NOTE! This is a read-only copy of the ENCODE2 wiki.
Please go to the ENCODE3 wiki for current information.

Data submission packaging

From Encode2 Wiki
Jump to: navigation, search

Getting Started

  • Before packaging, test your data files as custom tracks
  • The UCSC data wrangler will provide you with tab-separated text files meta-data files, with the correct extensions (.DAF, .DDF). You will need to modify the DDF to provide file names etc. from your experimental data. The DDF file is a tab-delimited file. When saving Excel spreadsheets as tab-delimited text files, it may be necessary to remove the .txt extensions.

DAF: The Data Agreement File

The Data Agreement File is a metadata file that specifies track types and submission file formats for a data type.
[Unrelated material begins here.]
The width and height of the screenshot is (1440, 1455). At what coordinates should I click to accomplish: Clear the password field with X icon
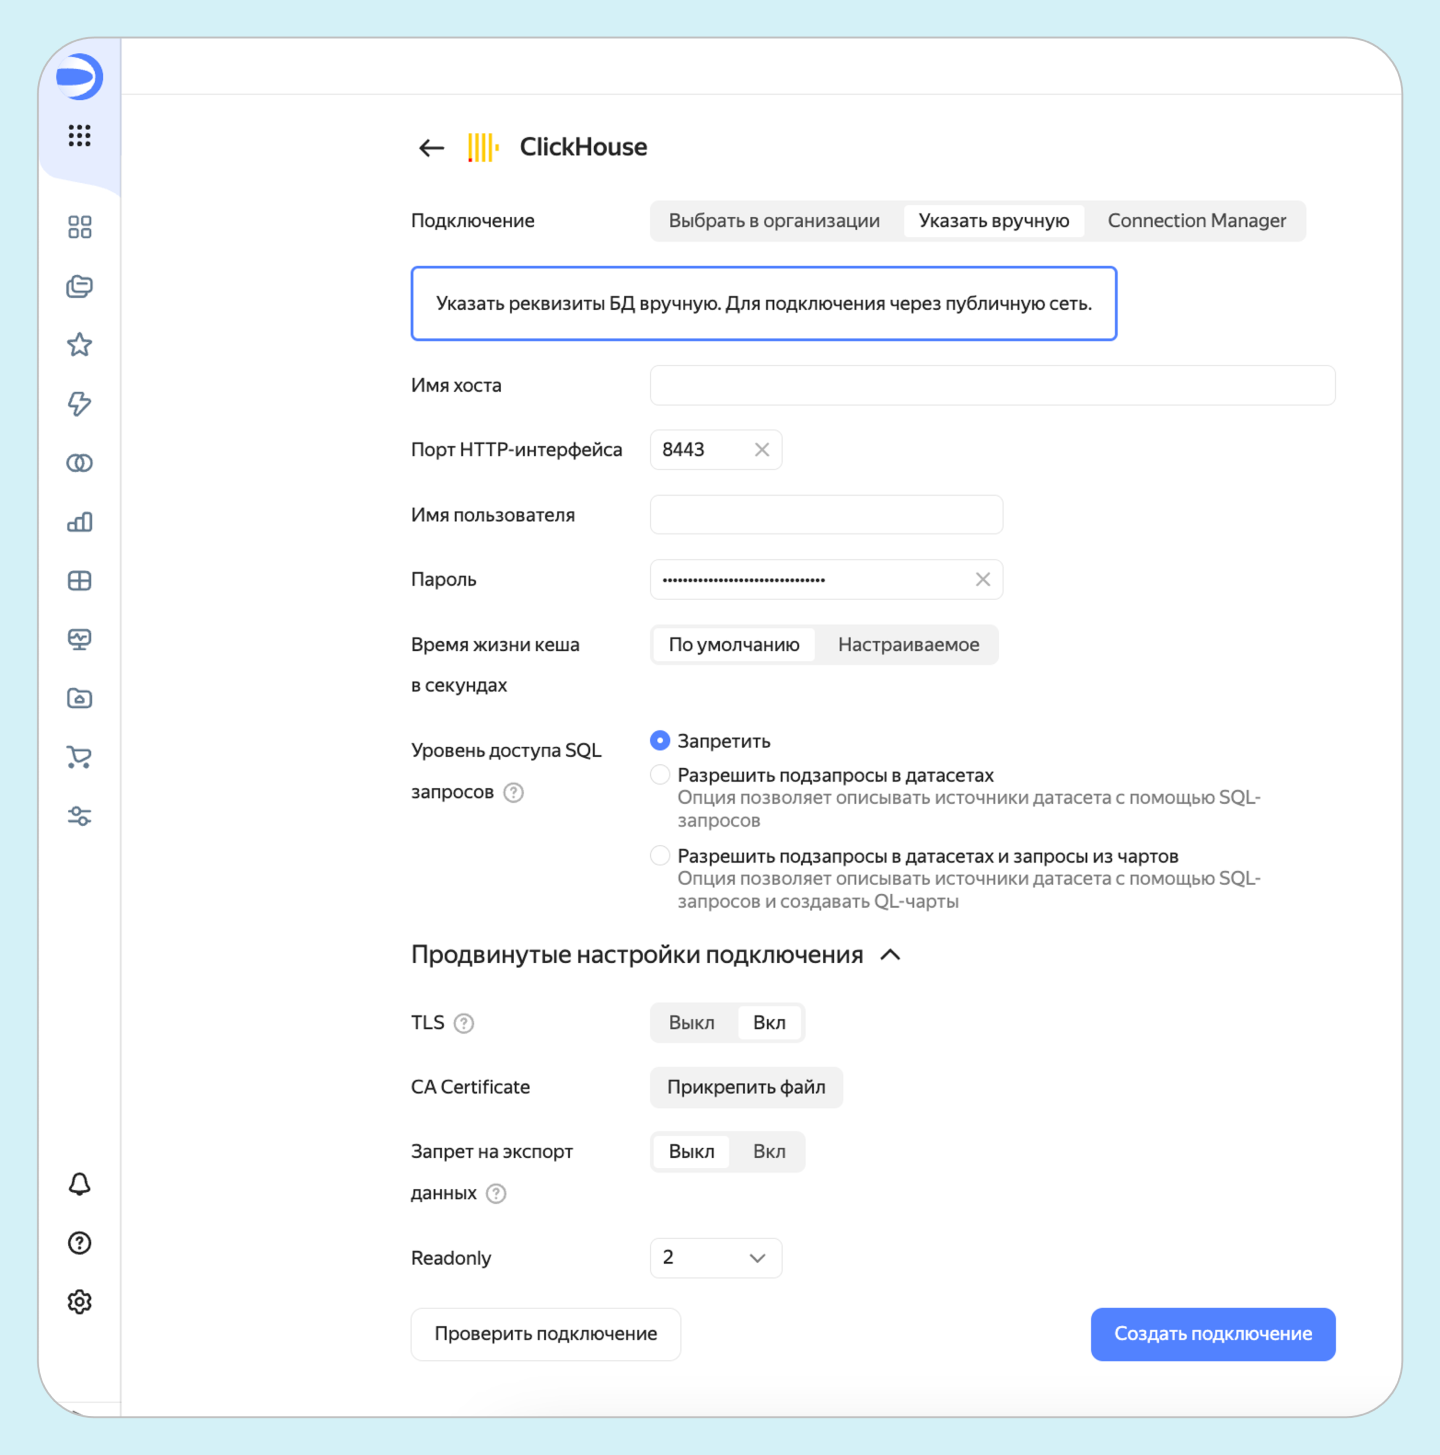coord(983,580)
It is created by the DCC as part of the data agreement with the data providing lab, and should not be changed unilaterally. All fields not marked optional are required. NOTE: This file was originally called the Project Information File (PIF), but the name was changed to avoid conflict with Windows .pif executable format.

  • DAF header field definitions:
grant validated
lab validated
dataType validated
compositeSuffix Basis for table and filenames. Usually this will be <lab><dataType>, e.g. UwDnaseSeq
dataAgreementSuffix Additional basis for table and filenames. Optional -- use when there are multiple data types or labs within a composite.
group Track group in the browser (e.g. map, expression, regulation)
variables Comma delimited list of variable columns used in the DDF. This should match the expVars found in the mdb for that composite.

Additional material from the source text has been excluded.